*This review was originally published at Movie Mezzanine.
It is not every day that phrases such as Islamic extremism and light-hearted fun can be used in the same sentence. Looking at the misogynistic, archaic thinking of religious communities through the lens of comedy is a tricky balance, and even more so for a debut filmmaker. Yet, that is just what Deniz Gamze Ergüven does in her joyous, beautiful, and heartbreaking first film, Mustang.
Mustang begins with Lale and her four older sisters on their way home from school on a sun-soaked afternoon in rural Turkey. Before reaching their destination, they play around in the water at a beach with their classmates, some of them boys, fully clothed. The scene and the kids are youthful and full of energy. If anything about their excursion is conspicuous, it’s their childlike innocence, but when a neighbor notifies the girls’ grandmother of their beachside diversion, they are punished and locked inside their sprawling house, banned from attending school again.
Lale, Nur, Ece, Selma and Sonay live with their uncle and grandmother, having lost both their parents.

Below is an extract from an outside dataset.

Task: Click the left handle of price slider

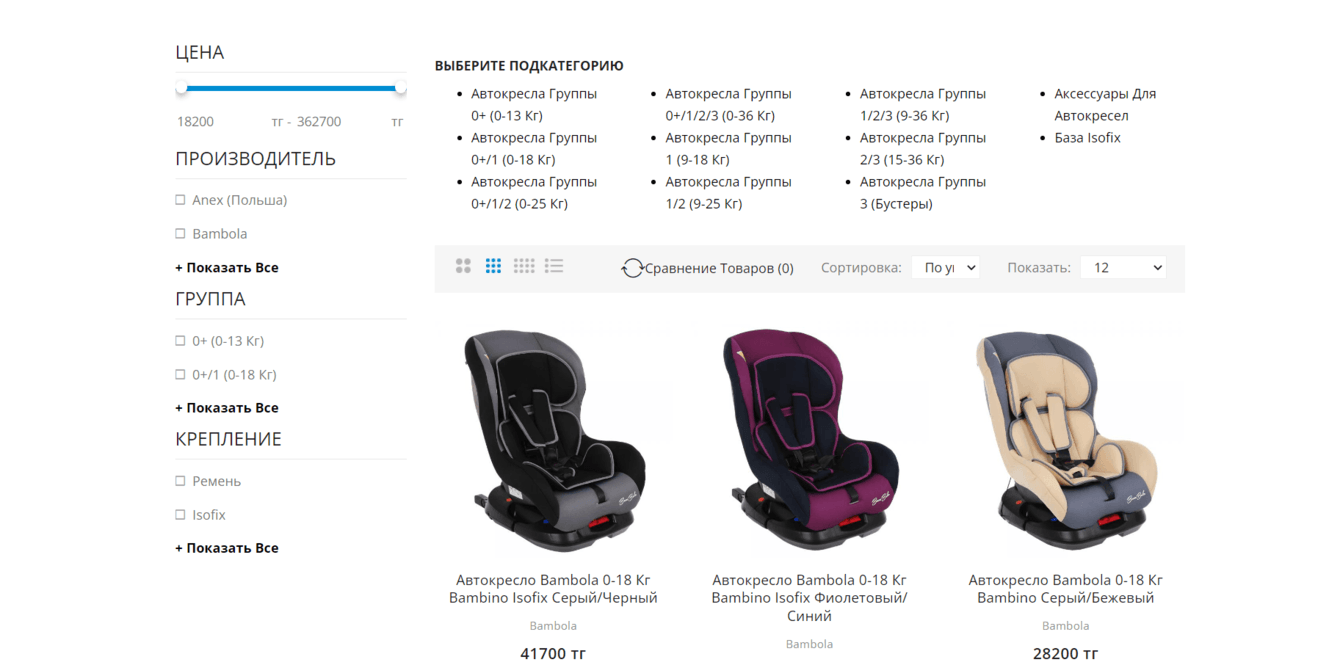Action: pyautogui.click(x=181, y=88)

The environment of the house becomes increasingly oppressive, its day-to-day proceedings resembling, in Lale’s words, “a wife factory.” The heartwarming and commendable defiance of the girls is met with increasingly oppressive measures. Sneaking through the windows to see a boyfriend or attend a football match is met with the installation of iron railing against the windows to lock the girls in. What begins as a seemingly temporary punishment for inappropriate behaviour takes on a progressively sinister face as the family plunges deeper into the routine. If the cooking and sewing lessons appear to be a substitute for formal schooling at first, they gain new meaning when the family matriarch allows suitors into the house for her teenaged granddaughters.

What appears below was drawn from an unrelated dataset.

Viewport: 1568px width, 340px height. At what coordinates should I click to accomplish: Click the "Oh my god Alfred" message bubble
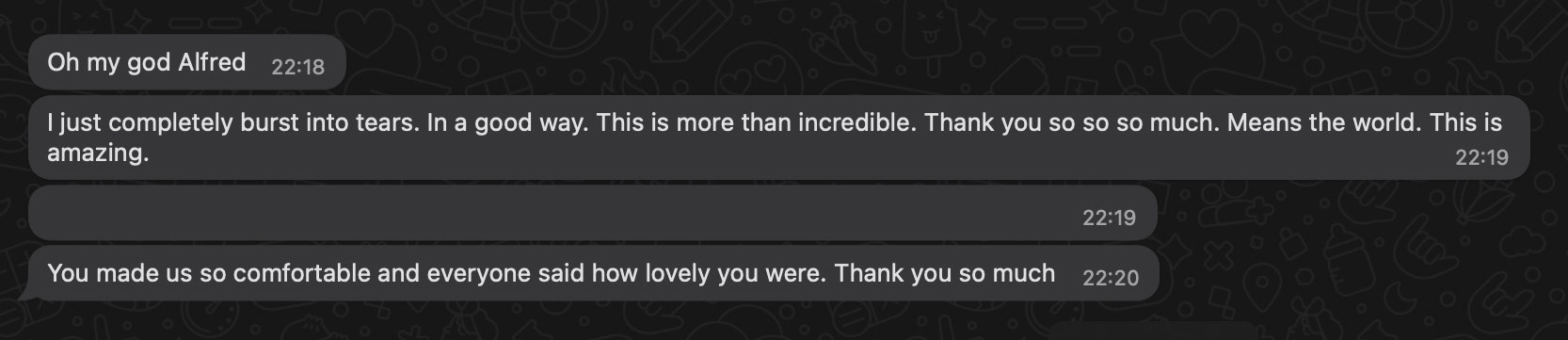pyautogui.click(x=187, y=63)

Ergüven gets remarkably powerful performances from this cast of newcomers. Each actor creates a fully realized, layered character that merits their own individual narratives. As a group of strongly bonded sisters, they share their anger, grief, and rebelliousness in harmony. Ergüven further shows a deft hand at conveying the dark subject matter with a light tone. Her film exposes the systemic failures of many rural, religious communities across the Middle East, where anachronistic ideas about femininity and chastity still persist. She discusses the traumatic consequences and suicidal tendencies of repression and forced marriage on young girls. Yet, the film projects nothing but warmth and light onto the audience. Despite the final turn of the plot succumbing to a rather hokey escape and chase set-up, the narrative’s conviction that the desire for freedom will be triumphant is quite empowering.

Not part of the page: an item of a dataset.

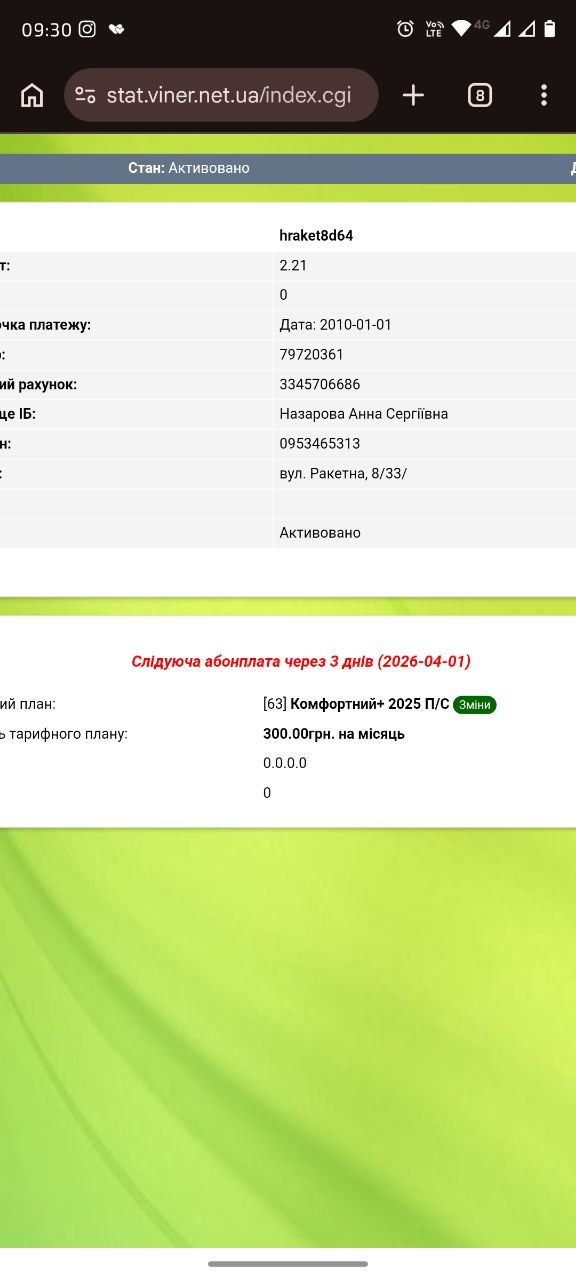
Task: Tap the red next payment notice
Action: click(301, 661)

Mustang would be a brave film for any director, but particularly so for a Middle-Eastern woman making her first film. Being from Turkey—a country where, much like the rest of the region, the burden of representation is always heavy on the shoulders of artists—telling the story of women’s oppression so boldly is no easy feat. Ergüven’s intimate treatment of the material and the complexity with which she portrays the young girls’ growth and liberation make this one of the most compelling feminist films of recent years.